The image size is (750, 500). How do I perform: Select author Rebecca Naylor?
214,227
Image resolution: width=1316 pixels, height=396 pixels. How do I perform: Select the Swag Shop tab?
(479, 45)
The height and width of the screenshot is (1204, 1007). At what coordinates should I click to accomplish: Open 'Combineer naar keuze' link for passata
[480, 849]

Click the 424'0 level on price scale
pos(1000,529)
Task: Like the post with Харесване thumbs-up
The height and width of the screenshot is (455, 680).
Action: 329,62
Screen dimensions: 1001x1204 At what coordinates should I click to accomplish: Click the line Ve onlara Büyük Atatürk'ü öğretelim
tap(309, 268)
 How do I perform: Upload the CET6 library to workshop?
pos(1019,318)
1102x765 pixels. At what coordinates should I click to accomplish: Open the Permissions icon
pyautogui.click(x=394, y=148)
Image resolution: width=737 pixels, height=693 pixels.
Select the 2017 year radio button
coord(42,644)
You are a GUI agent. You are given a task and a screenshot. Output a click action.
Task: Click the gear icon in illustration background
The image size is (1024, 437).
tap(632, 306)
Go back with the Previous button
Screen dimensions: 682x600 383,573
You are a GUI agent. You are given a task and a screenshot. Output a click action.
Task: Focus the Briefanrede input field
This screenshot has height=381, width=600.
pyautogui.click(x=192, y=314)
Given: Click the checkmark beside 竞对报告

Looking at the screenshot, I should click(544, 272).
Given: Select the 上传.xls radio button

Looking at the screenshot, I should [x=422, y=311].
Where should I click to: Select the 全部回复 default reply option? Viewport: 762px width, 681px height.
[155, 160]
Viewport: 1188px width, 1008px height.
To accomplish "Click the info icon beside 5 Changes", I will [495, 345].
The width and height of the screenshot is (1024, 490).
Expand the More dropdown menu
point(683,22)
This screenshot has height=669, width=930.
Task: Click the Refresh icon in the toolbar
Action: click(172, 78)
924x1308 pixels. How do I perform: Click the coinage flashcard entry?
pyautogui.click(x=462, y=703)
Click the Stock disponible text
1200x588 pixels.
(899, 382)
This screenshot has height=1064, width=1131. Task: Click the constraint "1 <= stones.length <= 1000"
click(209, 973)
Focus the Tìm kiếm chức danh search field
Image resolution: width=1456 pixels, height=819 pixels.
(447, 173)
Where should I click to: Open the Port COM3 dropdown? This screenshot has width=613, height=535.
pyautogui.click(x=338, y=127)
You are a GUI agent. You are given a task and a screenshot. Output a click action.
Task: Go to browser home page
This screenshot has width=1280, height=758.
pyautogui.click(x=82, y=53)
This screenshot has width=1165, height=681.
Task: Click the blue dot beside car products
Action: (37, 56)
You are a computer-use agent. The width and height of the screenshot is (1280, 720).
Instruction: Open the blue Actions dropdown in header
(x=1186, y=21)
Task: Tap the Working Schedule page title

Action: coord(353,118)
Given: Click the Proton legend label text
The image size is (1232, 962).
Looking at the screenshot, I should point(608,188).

* Exercise requirements
Only the lines from the one with "This screenshot has height=1064, width=1131." through the last line of the records belong in the answer, each copied exactly.

* Answer section
This screenshot has height=1064, width=1131. Task: Click the constraint "1 <= stones.length <= 1000"
click(209, 973)
Focus the Tìm kiếm chức danh search field
Image resolution: width=1456 pixels, height=819 pixels.
(447, 173)
Where should I click to: Open the Port COM3 dropdown? This screenshot has width=613, height=535.
pyautogui.click(x=338, y=127)
You are a GUI agent. You are given a task and a screenshot. Output a click action.
Task: Go to browser home page
This screenshot has width=1280, height=758.
pyautogui.click(x=82, y=53)
This screenshot has width=1165, height=681.
Task: Click the blue dot beside car products
Action: (37, 56)
You are a computer-use agent. The width and height of the screenshot is (1280, 720).
Instruction: Open the blue Actions dropdown in header
(x=1186, y=21)
Task: Tap the Working Schedule page title

Action: coord(353,118)
Given: Click the Proton legend label text
The image size is (1232, 962).
Looking at the screenshot, I should point(608,188).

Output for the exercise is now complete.